* **SUPPLIED MATERIAL**:
****
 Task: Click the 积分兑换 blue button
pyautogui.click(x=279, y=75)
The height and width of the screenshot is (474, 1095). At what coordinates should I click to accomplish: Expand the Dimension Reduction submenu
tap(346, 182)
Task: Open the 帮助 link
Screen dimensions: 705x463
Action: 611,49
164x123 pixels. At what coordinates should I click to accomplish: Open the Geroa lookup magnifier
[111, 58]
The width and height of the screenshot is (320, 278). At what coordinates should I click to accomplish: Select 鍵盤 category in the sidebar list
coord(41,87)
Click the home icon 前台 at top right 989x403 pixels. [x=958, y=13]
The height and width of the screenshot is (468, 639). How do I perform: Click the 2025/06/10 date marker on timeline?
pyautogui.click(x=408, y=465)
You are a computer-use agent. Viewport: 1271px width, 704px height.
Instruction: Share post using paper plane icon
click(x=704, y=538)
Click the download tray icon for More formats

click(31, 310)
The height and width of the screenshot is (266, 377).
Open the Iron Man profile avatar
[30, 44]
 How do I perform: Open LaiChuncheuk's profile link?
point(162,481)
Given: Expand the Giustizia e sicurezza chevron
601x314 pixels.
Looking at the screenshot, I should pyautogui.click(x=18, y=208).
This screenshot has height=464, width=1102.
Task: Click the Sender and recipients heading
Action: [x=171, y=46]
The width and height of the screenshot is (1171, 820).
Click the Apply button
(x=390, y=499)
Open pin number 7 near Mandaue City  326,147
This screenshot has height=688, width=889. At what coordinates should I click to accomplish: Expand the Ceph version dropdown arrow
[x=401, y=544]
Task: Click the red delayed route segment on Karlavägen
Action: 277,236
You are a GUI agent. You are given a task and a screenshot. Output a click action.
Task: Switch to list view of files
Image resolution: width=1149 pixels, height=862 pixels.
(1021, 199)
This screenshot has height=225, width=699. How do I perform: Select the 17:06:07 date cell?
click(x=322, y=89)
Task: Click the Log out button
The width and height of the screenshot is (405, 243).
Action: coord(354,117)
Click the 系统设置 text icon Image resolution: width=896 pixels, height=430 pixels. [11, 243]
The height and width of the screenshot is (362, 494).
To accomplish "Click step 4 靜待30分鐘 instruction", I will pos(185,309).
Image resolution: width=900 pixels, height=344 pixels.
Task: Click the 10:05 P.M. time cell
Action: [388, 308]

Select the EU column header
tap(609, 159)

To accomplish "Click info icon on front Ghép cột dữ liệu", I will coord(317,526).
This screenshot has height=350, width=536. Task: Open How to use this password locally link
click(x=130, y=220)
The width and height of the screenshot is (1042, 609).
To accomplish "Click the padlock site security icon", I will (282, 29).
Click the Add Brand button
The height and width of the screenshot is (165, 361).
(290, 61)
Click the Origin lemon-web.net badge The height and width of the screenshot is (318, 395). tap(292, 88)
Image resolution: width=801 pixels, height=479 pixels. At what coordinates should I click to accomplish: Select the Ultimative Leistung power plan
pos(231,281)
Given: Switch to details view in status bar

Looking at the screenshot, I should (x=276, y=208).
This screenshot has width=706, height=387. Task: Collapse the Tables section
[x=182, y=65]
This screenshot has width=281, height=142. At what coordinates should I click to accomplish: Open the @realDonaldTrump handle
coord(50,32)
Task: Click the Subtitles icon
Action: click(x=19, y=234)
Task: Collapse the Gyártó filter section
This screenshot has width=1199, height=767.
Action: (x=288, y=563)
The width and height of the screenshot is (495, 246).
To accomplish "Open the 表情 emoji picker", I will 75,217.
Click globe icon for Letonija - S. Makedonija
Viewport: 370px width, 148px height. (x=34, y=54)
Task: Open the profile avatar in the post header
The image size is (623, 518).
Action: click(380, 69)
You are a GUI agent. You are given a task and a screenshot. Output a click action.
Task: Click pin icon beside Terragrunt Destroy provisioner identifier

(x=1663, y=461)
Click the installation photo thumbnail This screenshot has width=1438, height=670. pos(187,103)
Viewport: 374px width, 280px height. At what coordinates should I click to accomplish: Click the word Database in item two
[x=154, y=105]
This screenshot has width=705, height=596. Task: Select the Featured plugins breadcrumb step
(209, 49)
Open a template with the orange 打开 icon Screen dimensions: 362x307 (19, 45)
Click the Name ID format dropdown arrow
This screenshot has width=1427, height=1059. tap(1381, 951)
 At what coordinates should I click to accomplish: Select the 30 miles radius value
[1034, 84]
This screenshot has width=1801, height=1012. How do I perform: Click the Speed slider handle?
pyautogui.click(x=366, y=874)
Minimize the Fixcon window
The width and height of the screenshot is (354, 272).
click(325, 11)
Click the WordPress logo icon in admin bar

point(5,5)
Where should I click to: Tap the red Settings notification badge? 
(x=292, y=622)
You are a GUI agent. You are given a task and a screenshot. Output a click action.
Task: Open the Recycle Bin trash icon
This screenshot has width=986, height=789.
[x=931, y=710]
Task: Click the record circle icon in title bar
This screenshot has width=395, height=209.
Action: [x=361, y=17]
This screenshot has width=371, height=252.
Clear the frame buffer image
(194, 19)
****
* **TASK INSTRUCTIONS**: From the line containing "This screenshot has height=225, width=699." down to the line containing "The height and width of the screenshot is (362, 494)." in the material above, reproduce every line exactly, including the two end lines.

* **ANSWER SECTION**:
This screenshot has height=225, width=699. How do I perform: Select the 17:06:07 date cell?
click(x=322, y=89)
Task: Click the Log out button
The width and height of the screenshot is (405, 243).
Action: coord(354,117)
Click the 系统设置 text icon Image resolution: width=896 pixels, height=430 pixels. [11, 243]
The height and width of the screenshot is (362, 494).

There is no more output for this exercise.